━━ TASK INPUTS

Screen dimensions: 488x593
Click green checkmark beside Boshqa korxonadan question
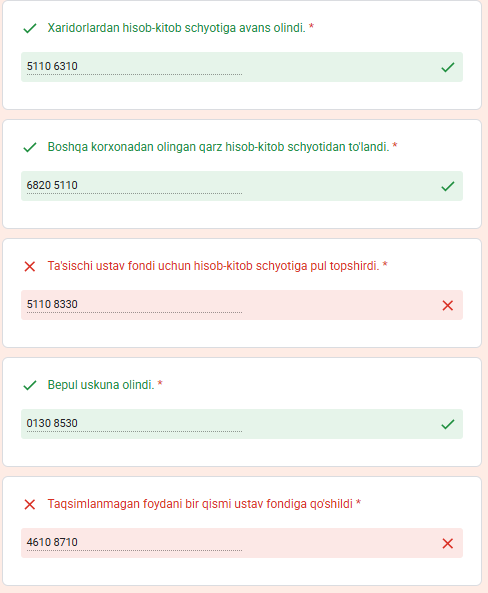(30, 147)
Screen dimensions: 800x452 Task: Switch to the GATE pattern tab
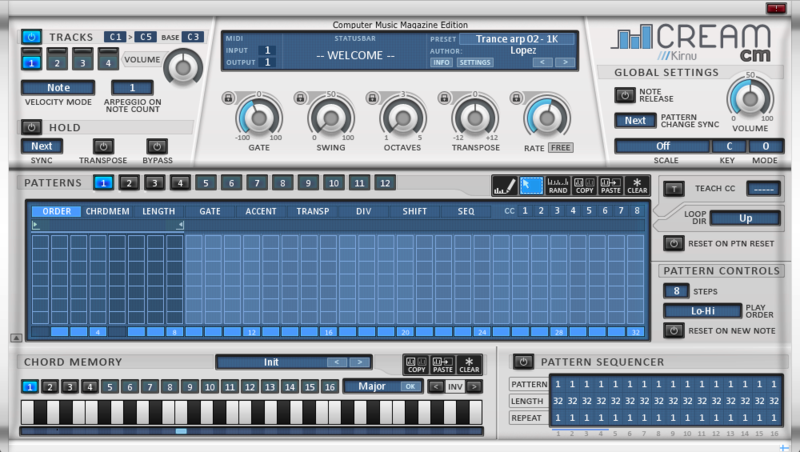210,211
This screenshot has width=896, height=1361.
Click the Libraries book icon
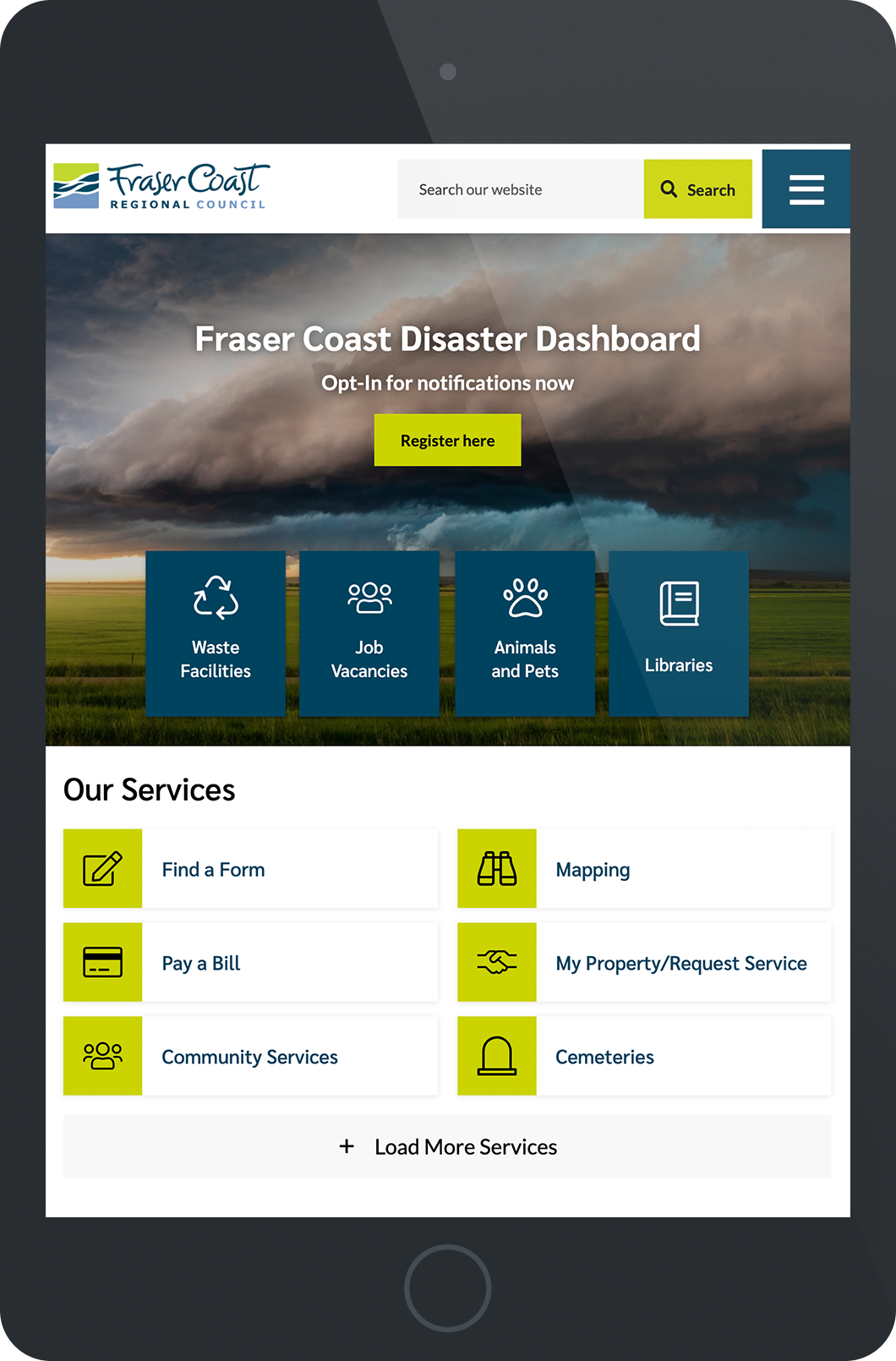(679, 604)
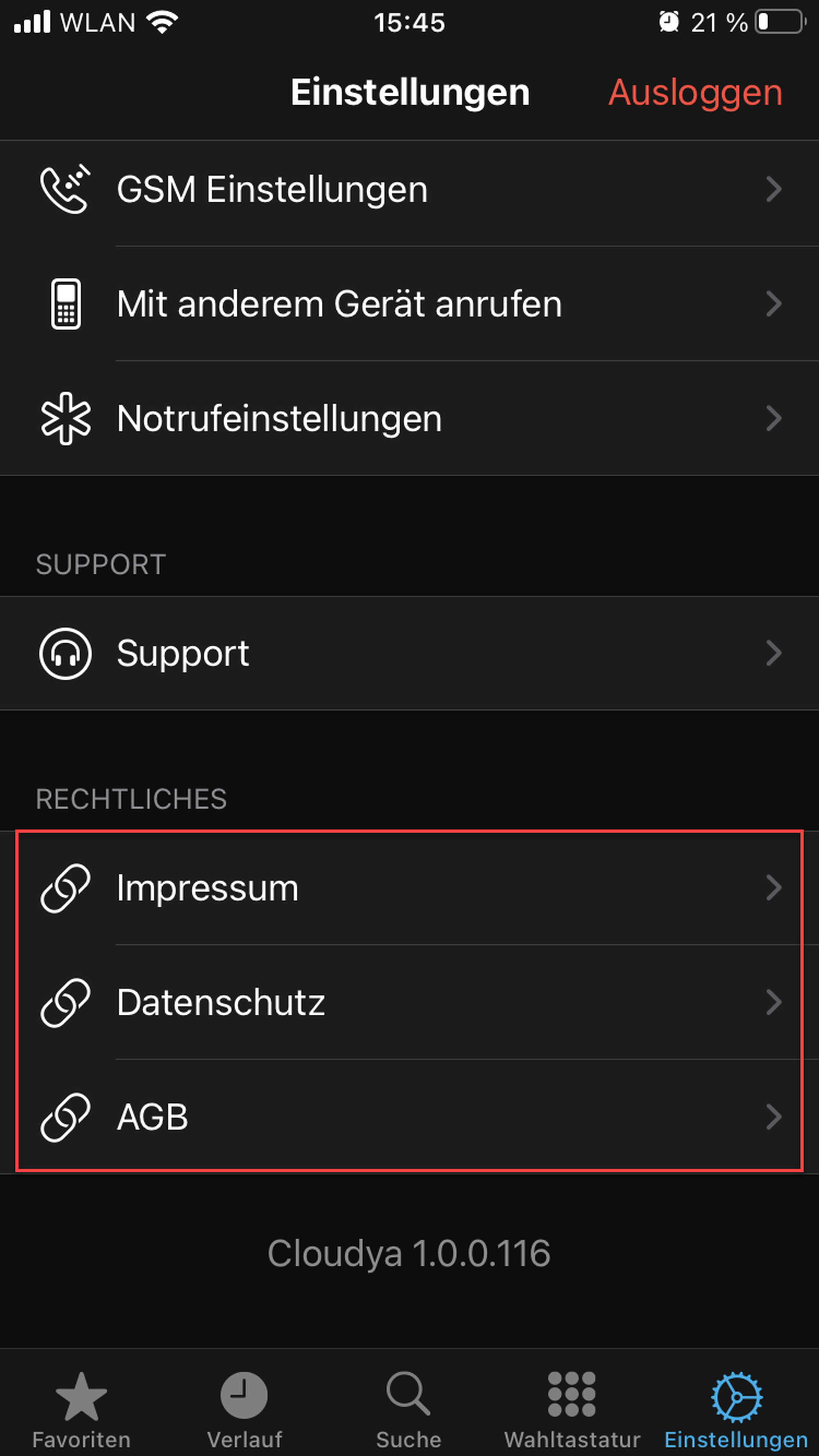Expand Notrufeinstellungen via its chevron
Image resolution: width=819 pixels, height=1456 pixels.
coord(774,418)
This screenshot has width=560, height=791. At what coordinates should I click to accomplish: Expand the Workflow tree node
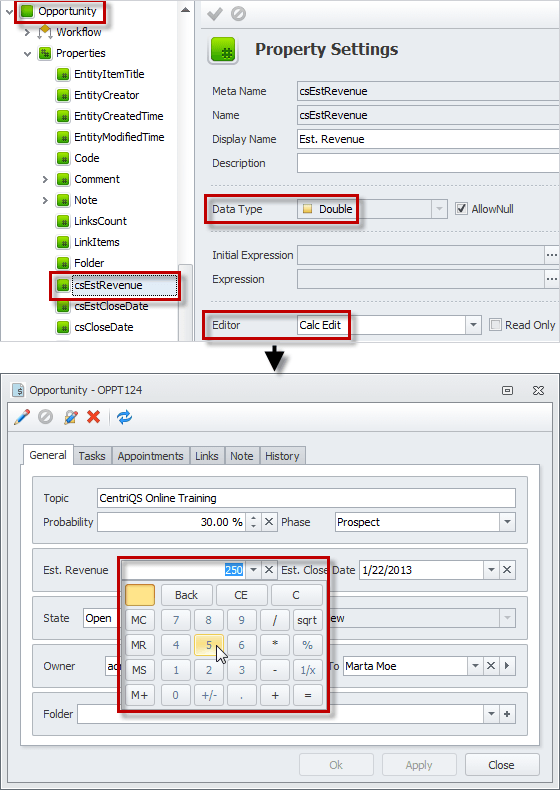coord(27,32)
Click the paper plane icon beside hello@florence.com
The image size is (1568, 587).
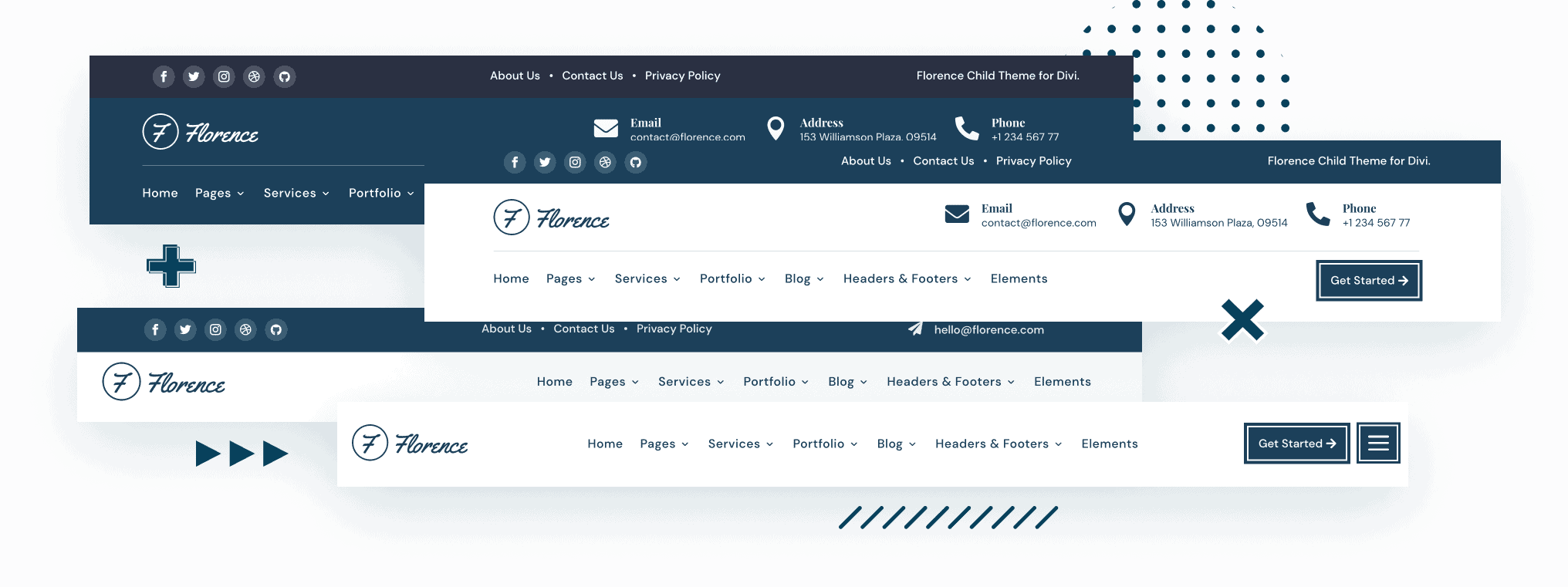(x=915, y=329)
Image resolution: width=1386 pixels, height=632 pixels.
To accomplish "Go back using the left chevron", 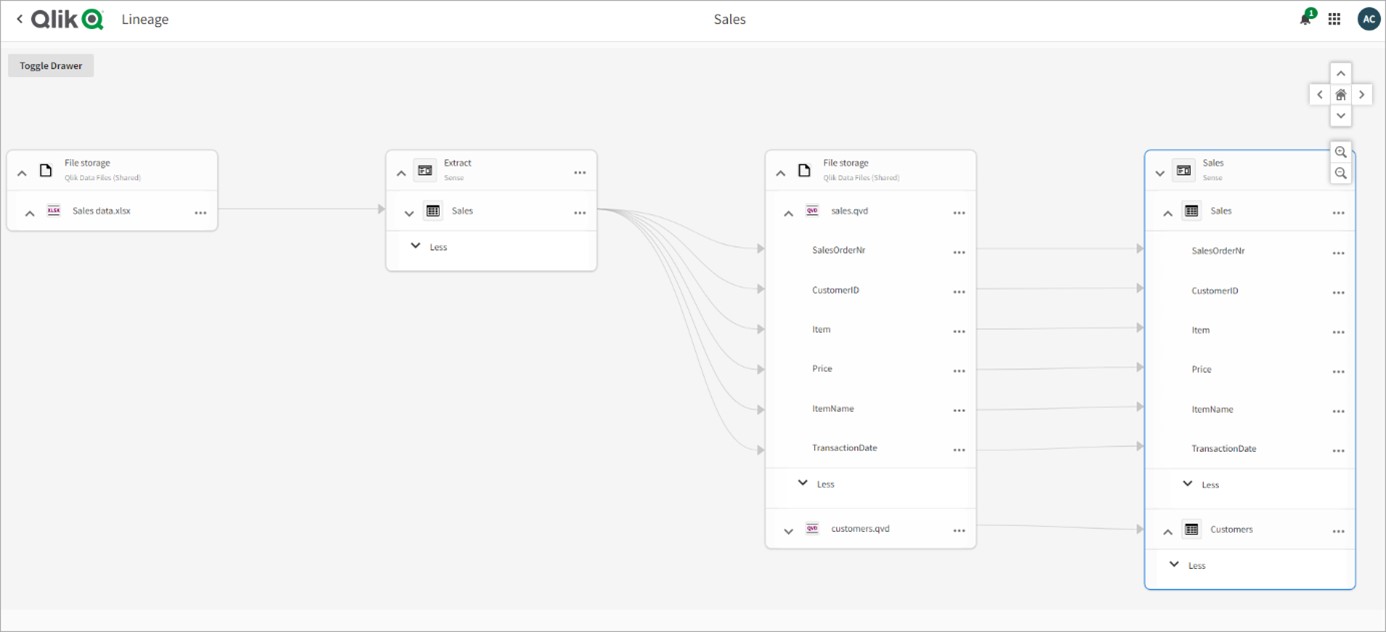I will [19, 19].
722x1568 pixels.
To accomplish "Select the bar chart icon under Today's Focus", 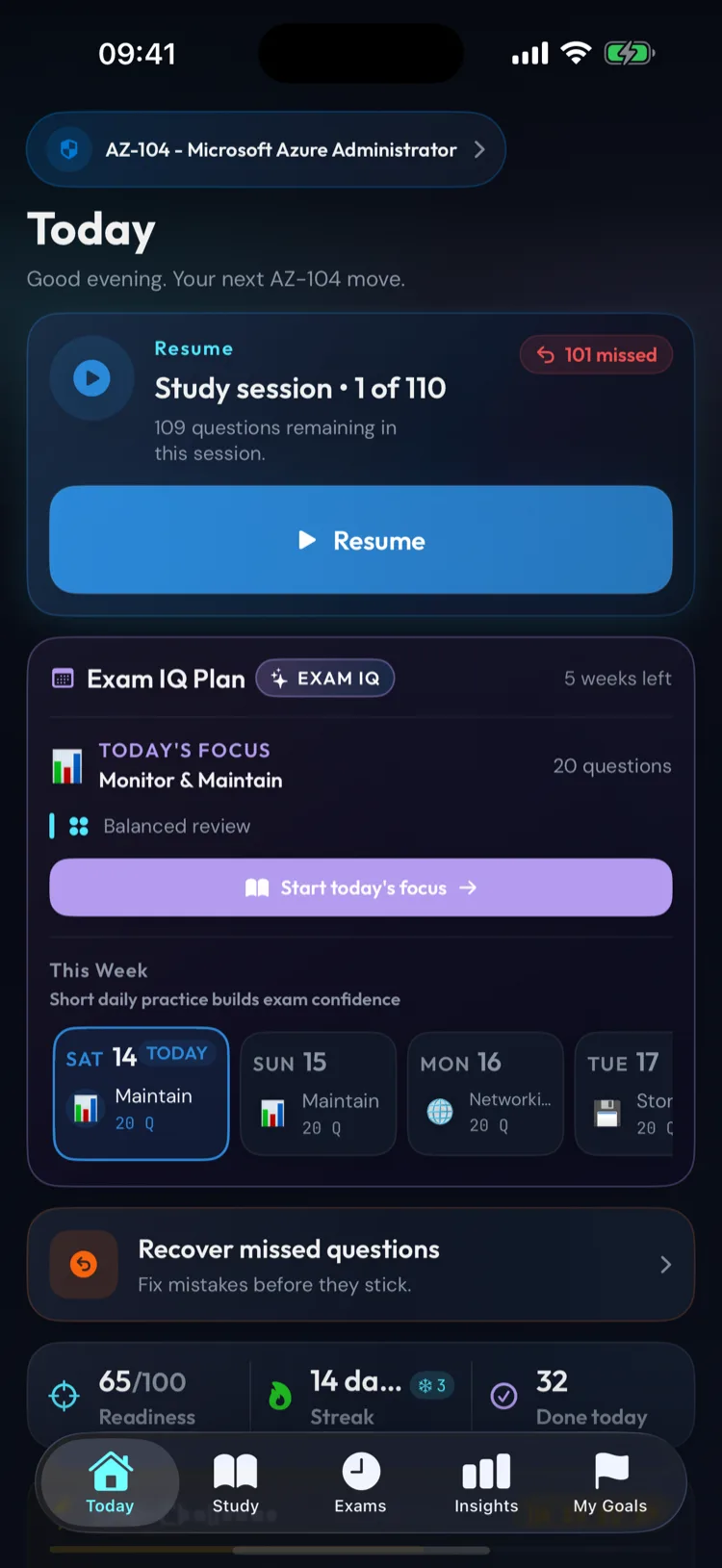I will (65, 764).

━━━━

## YOUR ASSIGNMENT
From the line holding "Screen dimensions: 800x452" to the line holding "Image resolution: width=1386", both included, retype the entries above exactly and drop the pictures.

## TASK SOLUTION
Screen dimensions: 800x452 Task: Switch to the GATE pattern tab
210,211
This screenshot has width=896, height=1361.
Click the Libraries book icon
(679, 604)
Expand Notrufeinstellungen via its chevron
Image resolution: width=819 pixels, height=1456 pixels.
coord(774,418)
This screenshot has width=560, height=791. At what coordinates should I click to accomplish: Expand the Workflow tree node
coord(27,32)
Click the paper plane icon beside hello@florence.com
The image size is (1568, 587).
(x=915, y=329)
Image resolution: width=1386 pixels, height=632 pixels.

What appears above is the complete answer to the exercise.